Equally important was the relative mediocrity of 52's art. In an age when some of the most accomplished draftsmen in the industry can't complete 22 pages a month, it's would have been too much to expect any artist, or any two artists, to handle this book's workload. 52 employed a veritable army of artists, all operating from breakdowns (basically storyboards for comics) drawn by Keith Giffen. Giffen's presence kept a relatively uniform product, but McDonald's has a uniform product, and that's not fine cuisine. A few issues stood out when talented artists were brought on board for special issues — like Week 42's Elongated Man story pencilled by the Darick Robertson. The rest were notable only for their mediocrity.

In a lot of ways, 52 is the anti-Civil War. Where Civil War was plagued by scheduling delays that pushed back not only the main series, but the myriad monthly Marvel series that were affected by it, 52 came out on time every Wednesday as advertised.

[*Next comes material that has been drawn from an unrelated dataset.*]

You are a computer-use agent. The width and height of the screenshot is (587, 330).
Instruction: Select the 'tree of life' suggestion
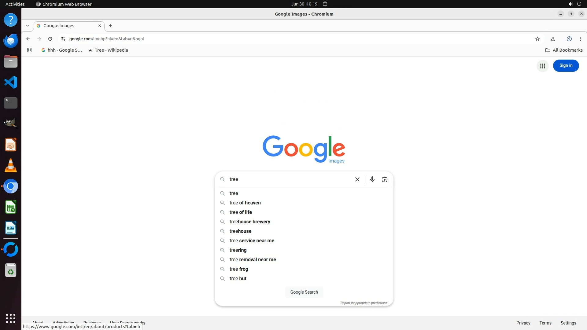(x=241, y=212)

And where Civil War strove to be modern (invoking the War on Terror age debate of freedom versus security, willfully ignoring past bits of continuity or characterization), 52 specifically invoked the past by focusing on forgotten characters like Doc Magnus or Egg Fu (you know you want to hear more about a character named Egg freakin' Fu!!) who haven't been popular in decades if at all. Other than a few bits of mild profanity (a sprinkling of hells and asses, nothing worse than you'd get on primetime television at 8:00 PM) and some violent deaths, 52 could fit in with a lot of the decades old books that provided a lot of its inspiration. If Civil War was timely, what does that make 52? Old-fashioned? Classical? Timeless?

That's sort of a funny way of putting things, since 52 is so much about the nature of time itself. The title, which pops up in numerous clever references throughout the run refers to a lot more than just the weeks in a year, or the number of issues in the series. That, too, was a satisfying aspect of the book's conclusion; or, rather, it would have been if DC hadn't already spoiled it just that a few months ago in editor Dan DiDio's weekly back matter column. 52 is filled with missteps and bungles like that, but you want to forgive stuff like that because of the way the book accomplished its simple yet audacious goal: to just come out on time every week for a year. Of course, DC is giving its core audience no time to relax; tomorrow a brand new year-long weekly series begins. It's called Countdown. What an appropriate title. Readers are probably checking their watches against their wallets to see how long they can be satisfied by cleverness and timeliness. At a certain point you need a bit more substance too.